It's the Beginning...

...the beginning of Hop's last year of high school.  Every time I think about it I start to cry.  He's been our little guinea pig for so long, and we've learned so much parenting from him.  Both the good and the bad.  He's never complained about being the oldest, and we're honest with him that we've been learning how to be parents too.  Sometimes he benefits from our inexperience and sometimes he doesn't.  He's served as a wonderful example for his brothers and sister.  He has brought us so much joy.

Today has been a busy day.  We received his senior portrait form telling us the date and time.  Not ready, I'm not ready.  I've sent in the form for his baby, or in our case, little boy, picture to appear in the sports book for his high school.  I had to email what we want written under the picture.  You'll be glad to know I was not too wordy, it was difficult, but I was clear and concise.  (I tend to write a dissertation when a thesis sentence is needed.)  Big Hopson was very proud of me.  :)  Senior parents get to purchase a hat with their son's name and number on the back, and I sent the paperwork in for that today.  I have also filled out his paperwork for his last football mini-camp at the high school.  It's weird, he hasn't started school yet, and already things are coming at us.

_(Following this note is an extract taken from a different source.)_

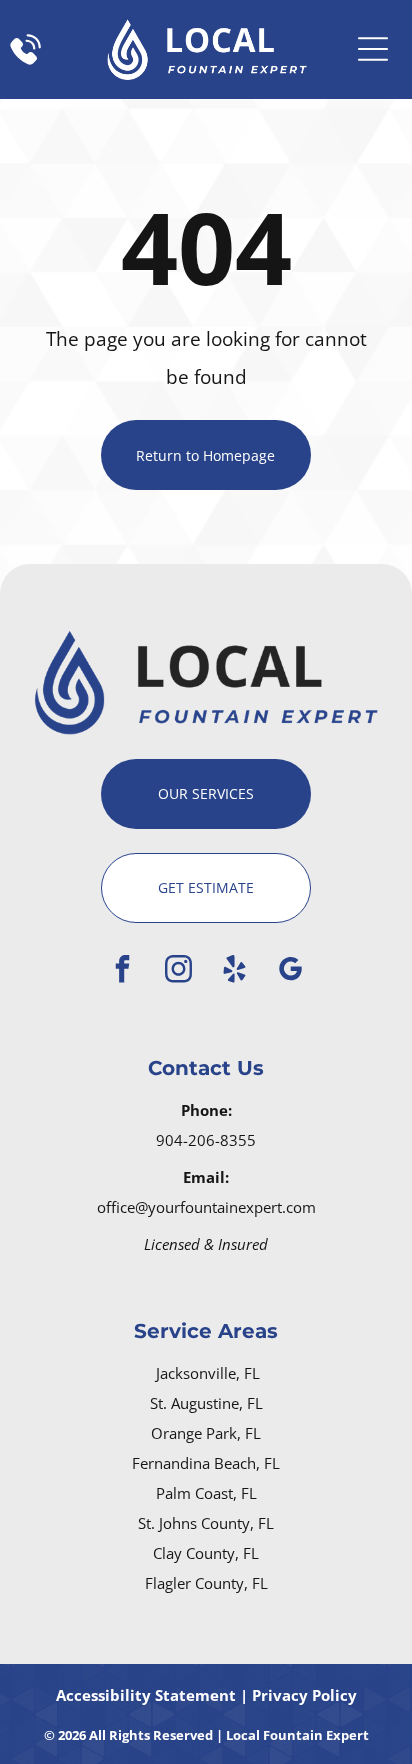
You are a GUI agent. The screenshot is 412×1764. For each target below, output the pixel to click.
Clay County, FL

I miss my little buddy.  I miss when he would crawl into my lap and beg me to 'read more mommy'.  We would read for hours.  He would play with Lego's.  We would go swimming every once in a while.  We would watch Sesame Street, and sing all the songs.  He would play a game called Thinkin' Things on our first computer & make these little animals with courly hair.  (curly hair, but the program would pronounce it courly.)  Big Hopson and I were laughing about it last night.  His 5K teacher dropped off one of his pages in Homer book they had.  Homer was a bear that went home with each student over the weekend, and we had to put pictures and write about our weekend with Homer.  I forgot he was so little.

I don't know when he grew up.  I wasn't watching as closely as I should have been.  I was just going about our daily routines, and now he's talking about college, and what he wants to do as he joins the adult world.  Not ready, I'm not ready.  But, I will put a smile on my face, and I will celebrate each day he allows me to be a part of his senior year.  I will celebrate each day that his friends allow me to be a creeper, and to shower them with love before they leave us.

I love you Hopper.  I'm so proud of the young man you have become.  You have made good choices both in how you live your life and the people you choose to surround yourself with.  I love your friends.  I'm proud to be your mom & will look forward to each day as you celebrate your senior year.  Make the most of it, because it passes in a flash, and once it's gone, you can't get it back.  These are the best days of your life; live them to the fullest!!!

Celebrating Life & little boys who grow up!
~ashley

Comments

  1. Well written. I feel your pain, and I agree, I am not ready!! Watching Hopson grow up over the last 18 years has been an honor and I look forward to seeing his next steps. I know you two are so proud of him!!